The odd alarm bell should have rung before we closed the deal. Michael’s demeanor had always been casual, stylishly so. He walked with a slow, syrupy saunter. He’d often insert a languorous pause between a question and his answer, just the length of a yawn, as if debating whether to bother to respond at all. Before we put in our fateful call to Bob, Michael had been impossible to rattle, convinced that over time most problems solved themselves. When I’d despaired during our rental search that we’d never find an affordable place that wasn’t disgusting, he’d murmured that something was sure to come along that was perfect, and he’d been right. Yet while we were still haggling with our landlord over his outrageous asking price, Michael ruined an entire evening anguishing about how we’d never get homeowner’s insurance for a house so clearly dilapidated, especially with ancient wiring that couldn’t be up to code. At a midpoint in this mind-numbing hair-tear, I did a double take. Back when we first met at CBGB, I couldn’t have imagined the words homeowner’s insurance coming out of his mouth.
He’d never seemed especially concerned with housekeeping, either, strewing his dirty jeans around the bedroom. But even before we’d signed the contract, he suddenly became neurotically neat—jerking the bedspread for minutes until the piping aligned with the edge of the mattress and chiding me to hang my kimono on its nail.
Then when at the bank’s insistence we had an engineer around to certify that the house wasn’t about to collapse, we led the prissy, officious little man out the musty basement to the backyard. The engineer surveyed our grapevine, by then crawling deliciously to the second story and curling around our phone lines, and tsked. “Not desirable,” he announced, making a rigid tick on his pad.
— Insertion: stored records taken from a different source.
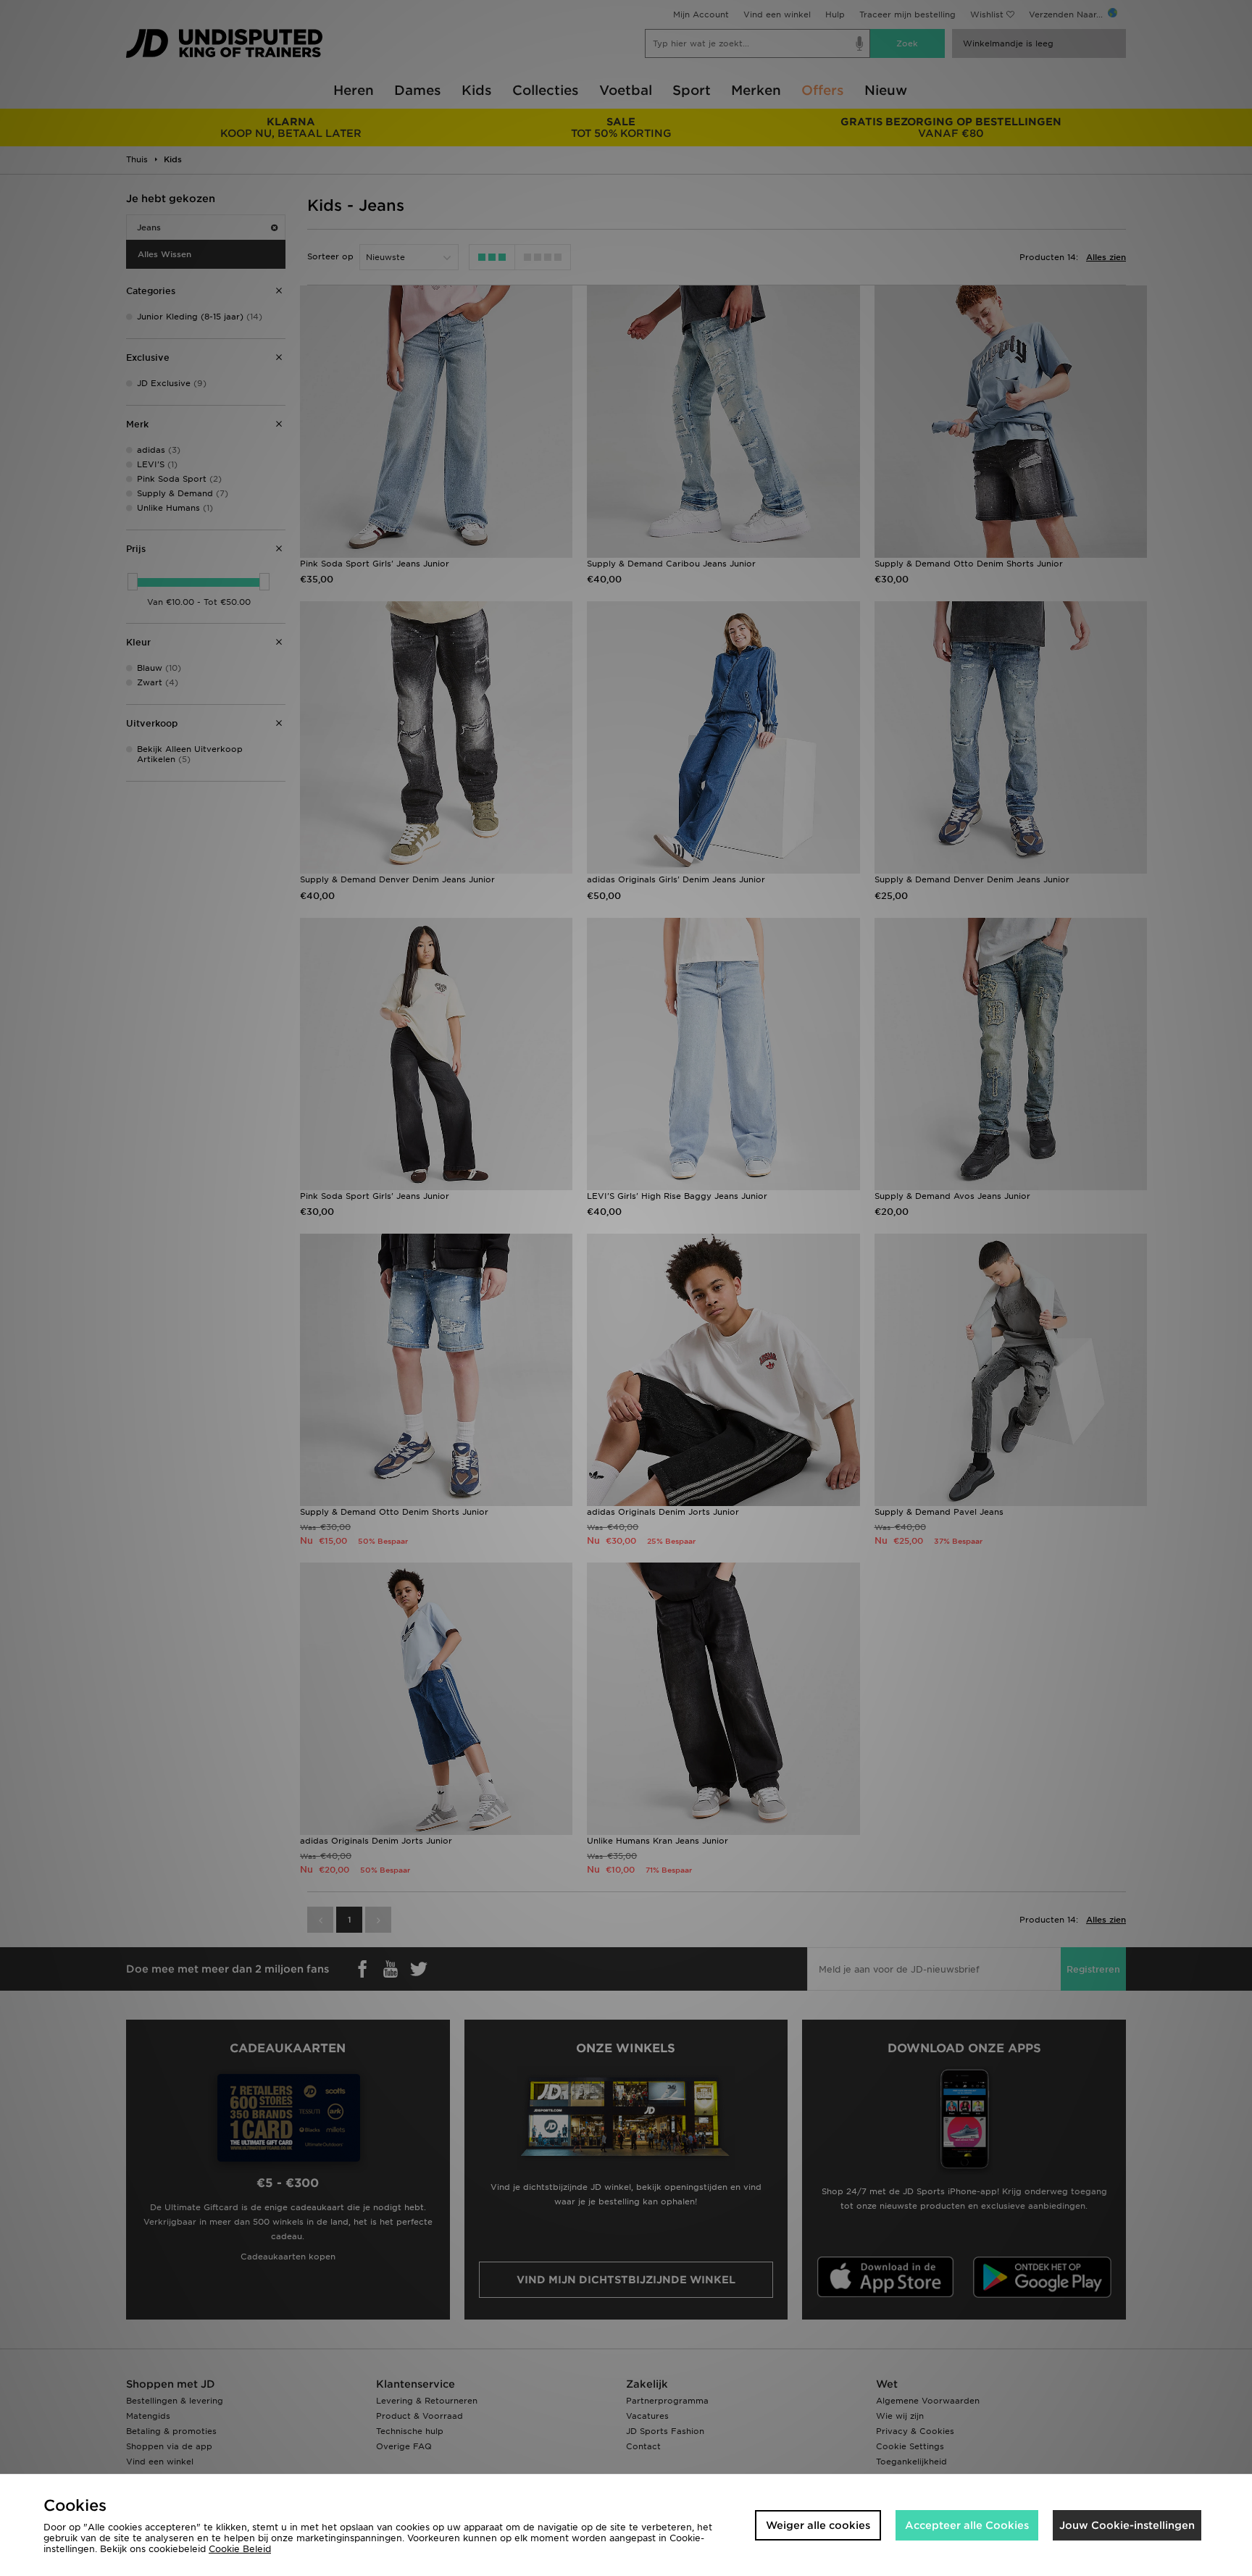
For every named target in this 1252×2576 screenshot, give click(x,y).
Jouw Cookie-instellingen (1127, 2525)
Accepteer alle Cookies (967, 2525)
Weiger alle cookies (818, 2525)
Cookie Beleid (240, 2548)
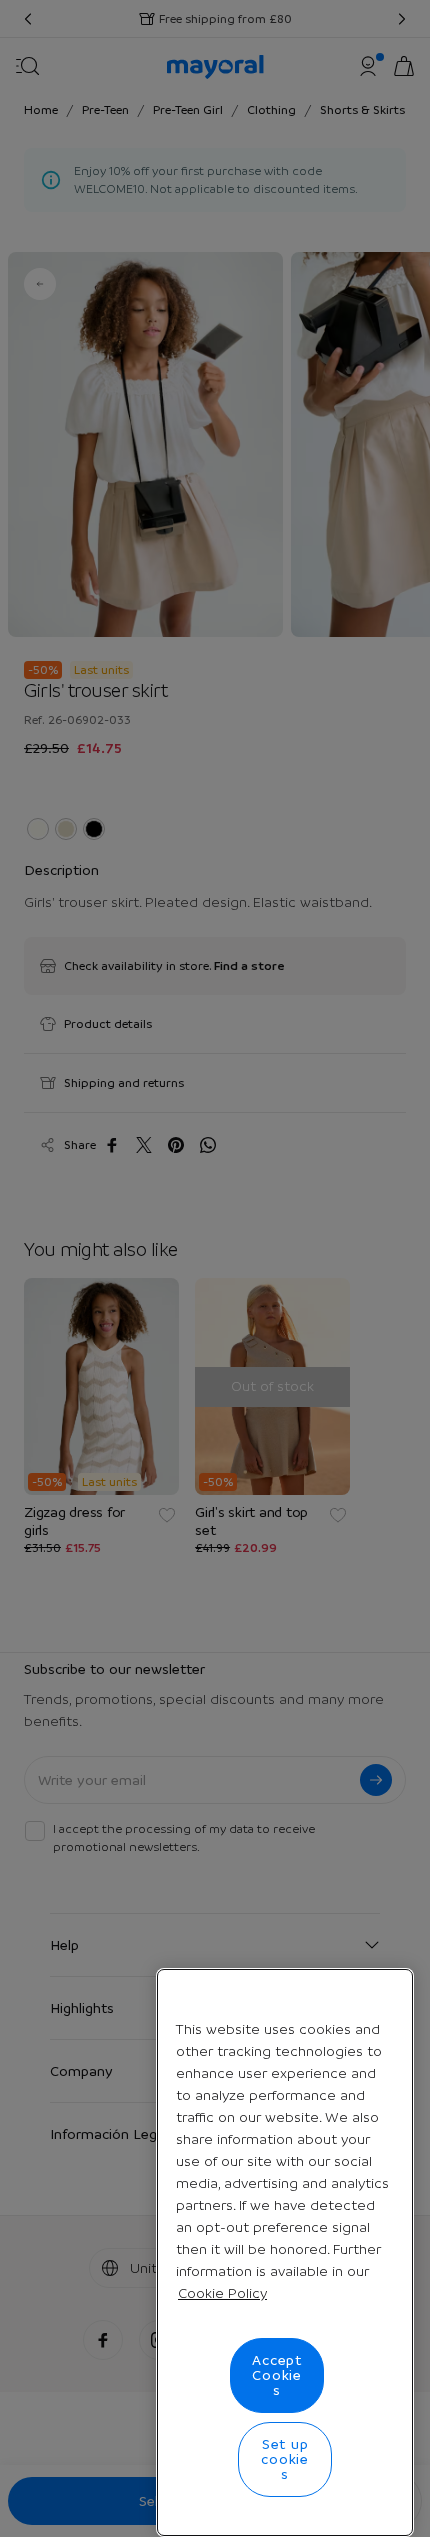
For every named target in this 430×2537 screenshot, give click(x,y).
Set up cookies (285, 2459)
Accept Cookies (277, 2375)
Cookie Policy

“The grapevine?” I said. “Why not?”
“Not desirable,” he repeated like a robot. But here’s the thing: I turned to roll my eyes at Michael, and instead of grinning along with me at this loser who was dissing our fantastic grapevine, my new husband was nodding along sternly, his forehead creased. From then on, too, I never stopped hearing about how the grapes attracted squirrels, and squirrels ruined our window screens. About how, when the fruit rotted, it drew insects. When I defended the vine as providing the kitchen and dining room—we’d already stopped calling it a ballroom—the luxuriant botanical tint of a greenhouse, he repeated with no detectable irony and in the same robotic drone, “It’s not desirable.”
I guess for some people who’ve always been free and easy, taking on responsibility makes them more solid and more grounded; that’s what people say about becoming a parent. But there may be such a thing as becoming too responsible.
For my part, after the closing I was mostly excited about fixing a few of those annoyances I mentioned, neglecting to note the fact that before we bought the Little Dump I hadn’t been that bothered by the kitchen floor. Which we replaced, and the bright red Forbo Marmoleum would have been fab, except that the moment it was installed Michael started Swiffering it, like, every day, and he’d lean down to scrape a little piece of squashed onion with his fingernail while I was trying to cook. I’d have been happy enough about replacing the sink unit in the bathroom, too, save that its apparently being called a vanity made buying one humiliating. Taking the term to heart, Michael sure enough swabbed the actually-not-plastic marble with Bon Ami every time he finished brushing his teeth, picking at any hardened drip of Colgate just as he did at the orts of onion on the Forbo downstairs. Meantime, I swear his walk was getting stiffer and faster, the strides shorter and a little edgy.
I was game for finally hanging a few prints, like posters from Michael’s old gigs. Yet even after we fixed the leaky porch roof, Michael remained solely concerned with “structural issues.” I’d sometimes come home and find him in the middle of the living room, worrying up at a pinprick brown mottle on the ceiling, and he gave the impression that he’d been craning his neck like that for quite some time. Saturdays he’d spend a good half hour stalking both floors, scowling into closets, searching out cracks. He wanted to get the points done on the front brick, a fissure filled in the stoop stairs, the fractured slab of concrete abutting our overgrown rat’s nest of a backyard broken up and replaced. I had to observe that none of these dreary gray “improvements” would make living in the house the slightest bit more enjoyable. Michael explained with paternalistic patience that it was all very well to “prettify the place,” but a house had to be maintained. I couldn’t believe he used that word, prettify. He left me feeling girly and frivolous.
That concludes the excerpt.